"What is it? It's a bird! It's a plane! It's...a SPACE SHUTTLE!"
It's hard to know where to begin with a story when one is facing the end of it. Nevertheless, some effort must be made to acknowledge the retirement of the space shuttle - and the end of space travel as we know it. Scheduled to take off sometime mid-November of this year, the Endeavour will mark NASA's final shuttle mission.
Although NASA will continue to work on things such as Mars exploration (using robotic craft), and the study of stars and planets both in our galaxy and beyond, the future of manned space-craft is so uncertain and unlikely that it could be up to 10 or 20 years before an American astronaut again steps out onto the dusty soil of the moon's surface - and possibly longer before he can stand on Mars and see the red planet with his own eyes.
To be fair, none of the shuttles ever made it to the moon, but that only makes the retirement all the more saddening. If the government cared so little about landing on the moon in recent years, how much does it care about the exploration of space at all, now that the one connector between the Earth and the vacuum has been discarded without a replacement?

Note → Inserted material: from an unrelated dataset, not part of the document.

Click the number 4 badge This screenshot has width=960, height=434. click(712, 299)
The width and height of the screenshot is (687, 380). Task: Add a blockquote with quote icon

Therefore, we remember the shuttle as we remember the Apollo missions. Perhaps the shuttle's accomplishments were comparatively insignificant. Perhaps it's experiments weren't as ground-breaking as those during the Apollo period. Nevertheless, the symbol that it stands for: the delight of exploration, the importance of technological advance, and most notably, the self-sacrifice and bravery of those men and women who risked their lives - and of those who died, most notably those of the Challenger and the Colombia - for the furthering of our understanding of natural phenomenons and the physical universe - is no less great than past achievements. Thus we see the conclusion of this chapter in history come to an end.